▶ [ASSIGNED TASK]
All that is needed is a count of the lines in this data that contain the word "value".

▶ [Data extracted from a collection]

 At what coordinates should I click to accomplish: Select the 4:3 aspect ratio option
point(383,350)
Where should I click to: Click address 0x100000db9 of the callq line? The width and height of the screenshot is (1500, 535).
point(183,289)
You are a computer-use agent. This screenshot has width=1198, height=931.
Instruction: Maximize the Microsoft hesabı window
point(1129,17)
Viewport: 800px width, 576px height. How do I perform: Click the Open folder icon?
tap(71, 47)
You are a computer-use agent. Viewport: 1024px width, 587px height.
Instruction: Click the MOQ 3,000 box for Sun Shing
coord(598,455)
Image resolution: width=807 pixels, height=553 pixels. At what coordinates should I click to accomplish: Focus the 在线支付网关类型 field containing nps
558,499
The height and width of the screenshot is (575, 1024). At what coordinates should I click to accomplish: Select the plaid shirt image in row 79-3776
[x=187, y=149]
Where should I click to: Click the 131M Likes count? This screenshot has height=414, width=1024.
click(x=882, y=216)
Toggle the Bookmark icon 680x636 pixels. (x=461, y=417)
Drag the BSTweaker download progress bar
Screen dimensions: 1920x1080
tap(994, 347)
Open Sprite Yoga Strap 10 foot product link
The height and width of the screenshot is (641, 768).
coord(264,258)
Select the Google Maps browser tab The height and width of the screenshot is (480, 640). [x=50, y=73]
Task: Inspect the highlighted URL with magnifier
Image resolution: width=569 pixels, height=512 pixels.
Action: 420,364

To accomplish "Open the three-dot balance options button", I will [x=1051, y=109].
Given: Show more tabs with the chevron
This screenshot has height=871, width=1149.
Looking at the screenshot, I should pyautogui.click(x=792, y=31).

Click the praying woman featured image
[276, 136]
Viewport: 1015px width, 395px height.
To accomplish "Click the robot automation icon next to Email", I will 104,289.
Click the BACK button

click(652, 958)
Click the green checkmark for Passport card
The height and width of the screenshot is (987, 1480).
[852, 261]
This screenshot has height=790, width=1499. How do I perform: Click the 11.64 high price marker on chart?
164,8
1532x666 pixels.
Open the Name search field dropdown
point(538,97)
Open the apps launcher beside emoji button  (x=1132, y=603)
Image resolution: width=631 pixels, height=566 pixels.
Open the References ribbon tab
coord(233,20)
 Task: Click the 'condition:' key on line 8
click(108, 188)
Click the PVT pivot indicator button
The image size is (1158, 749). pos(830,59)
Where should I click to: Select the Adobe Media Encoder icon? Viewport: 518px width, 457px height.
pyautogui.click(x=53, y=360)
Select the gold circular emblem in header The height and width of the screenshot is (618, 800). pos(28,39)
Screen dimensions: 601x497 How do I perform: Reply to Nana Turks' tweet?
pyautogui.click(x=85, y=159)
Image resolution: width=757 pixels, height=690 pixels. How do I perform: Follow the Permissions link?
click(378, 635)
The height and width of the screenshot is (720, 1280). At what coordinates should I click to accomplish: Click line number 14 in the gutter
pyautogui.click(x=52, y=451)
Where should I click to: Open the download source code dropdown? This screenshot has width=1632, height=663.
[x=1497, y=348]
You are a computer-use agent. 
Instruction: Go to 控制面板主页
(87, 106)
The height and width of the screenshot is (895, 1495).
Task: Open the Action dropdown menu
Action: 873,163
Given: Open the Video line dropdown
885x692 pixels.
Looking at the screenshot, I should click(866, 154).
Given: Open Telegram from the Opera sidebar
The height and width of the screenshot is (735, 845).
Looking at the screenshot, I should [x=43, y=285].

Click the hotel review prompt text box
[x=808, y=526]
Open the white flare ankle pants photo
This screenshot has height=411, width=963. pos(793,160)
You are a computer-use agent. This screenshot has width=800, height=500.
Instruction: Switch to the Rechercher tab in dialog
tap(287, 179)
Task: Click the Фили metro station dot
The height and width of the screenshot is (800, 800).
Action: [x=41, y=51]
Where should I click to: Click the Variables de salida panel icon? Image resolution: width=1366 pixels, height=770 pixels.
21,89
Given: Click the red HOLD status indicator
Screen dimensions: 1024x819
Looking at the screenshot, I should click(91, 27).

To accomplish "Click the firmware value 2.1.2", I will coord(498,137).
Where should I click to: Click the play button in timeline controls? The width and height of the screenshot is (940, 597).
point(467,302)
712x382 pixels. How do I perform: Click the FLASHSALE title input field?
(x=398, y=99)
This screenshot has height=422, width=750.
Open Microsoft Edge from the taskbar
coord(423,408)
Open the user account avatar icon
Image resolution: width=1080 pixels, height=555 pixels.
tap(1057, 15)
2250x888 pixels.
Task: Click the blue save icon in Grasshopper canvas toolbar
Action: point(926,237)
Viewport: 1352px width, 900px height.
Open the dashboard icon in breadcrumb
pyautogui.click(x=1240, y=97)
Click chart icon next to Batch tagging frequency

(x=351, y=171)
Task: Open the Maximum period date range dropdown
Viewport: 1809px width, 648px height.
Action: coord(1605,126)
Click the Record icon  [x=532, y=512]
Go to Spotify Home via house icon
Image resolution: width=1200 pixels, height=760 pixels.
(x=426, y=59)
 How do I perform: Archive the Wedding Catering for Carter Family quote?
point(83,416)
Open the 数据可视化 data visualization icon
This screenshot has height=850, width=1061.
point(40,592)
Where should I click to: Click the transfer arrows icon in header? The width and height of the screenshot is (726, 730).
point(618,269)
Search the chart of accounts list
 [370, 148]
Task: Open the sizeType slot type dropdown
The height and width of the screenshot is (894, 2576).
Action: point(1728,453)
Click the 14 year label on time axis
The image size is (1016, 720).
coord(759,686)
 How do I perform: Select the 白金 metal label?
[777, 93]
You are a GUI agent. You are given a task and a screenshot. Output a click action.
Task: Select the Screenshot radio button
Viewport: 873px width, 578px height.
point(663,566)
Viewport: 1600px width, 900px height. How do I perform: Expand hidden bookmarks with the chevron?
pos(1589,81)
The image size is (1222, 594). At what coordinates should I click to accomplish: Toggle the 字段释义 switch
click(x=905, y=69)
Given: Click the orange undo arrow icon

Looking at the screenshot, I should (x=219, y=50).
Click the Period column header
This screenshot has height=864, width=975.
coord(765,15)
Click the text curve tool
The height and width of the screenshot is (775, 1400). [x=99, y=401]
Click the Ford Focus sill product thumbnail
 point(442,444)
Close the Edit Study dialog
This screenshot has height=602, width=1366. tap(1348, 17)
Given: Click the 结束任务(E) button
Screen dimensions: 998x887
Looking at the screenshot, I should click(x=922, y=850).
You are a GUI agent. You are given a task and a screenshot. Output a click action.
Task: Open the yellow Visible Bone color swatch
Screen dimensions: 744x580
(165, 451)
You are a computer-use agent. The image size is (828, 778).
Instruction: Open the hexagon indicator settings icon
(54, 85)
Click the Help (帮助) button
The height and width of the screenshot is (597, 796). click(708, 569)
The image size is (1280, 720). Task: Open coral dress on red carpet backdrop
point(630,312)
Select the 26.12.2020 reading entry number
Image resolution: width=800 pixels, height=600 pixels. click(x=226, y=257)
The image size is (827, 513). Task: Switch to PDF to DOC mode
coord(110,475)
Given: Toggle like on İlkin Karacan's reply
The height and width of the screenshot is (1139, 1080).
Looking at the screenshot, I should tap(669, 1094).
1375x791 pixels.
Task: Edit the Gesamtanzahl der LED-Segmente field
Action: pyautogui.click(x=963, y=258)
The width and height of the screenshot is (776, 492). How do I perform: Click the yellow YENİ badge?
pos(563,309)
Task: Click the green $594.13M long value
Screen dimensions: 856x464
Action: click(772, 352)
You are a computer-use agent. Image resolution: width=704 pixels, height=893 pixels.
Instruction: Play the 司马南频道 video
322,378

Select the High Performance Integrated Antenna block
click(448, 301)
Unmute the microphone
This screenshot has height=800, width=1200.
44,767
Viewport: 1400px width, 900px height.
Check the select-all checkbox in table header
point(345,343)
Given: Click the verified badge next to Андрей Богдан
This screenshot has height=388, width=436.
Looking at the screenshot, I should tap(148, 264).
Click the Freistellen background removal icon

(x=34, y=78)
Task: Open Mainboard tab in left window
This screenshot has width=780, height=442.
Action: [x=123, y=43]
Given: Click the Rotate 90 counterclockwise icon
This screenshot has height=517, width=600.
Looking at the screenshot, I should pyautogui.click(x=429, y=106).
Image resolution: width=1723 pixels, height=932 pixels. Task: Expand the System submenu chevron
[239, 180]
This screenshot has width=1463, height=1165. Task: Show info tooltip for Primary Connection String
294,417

▶ [OUTPUT BELOW]
2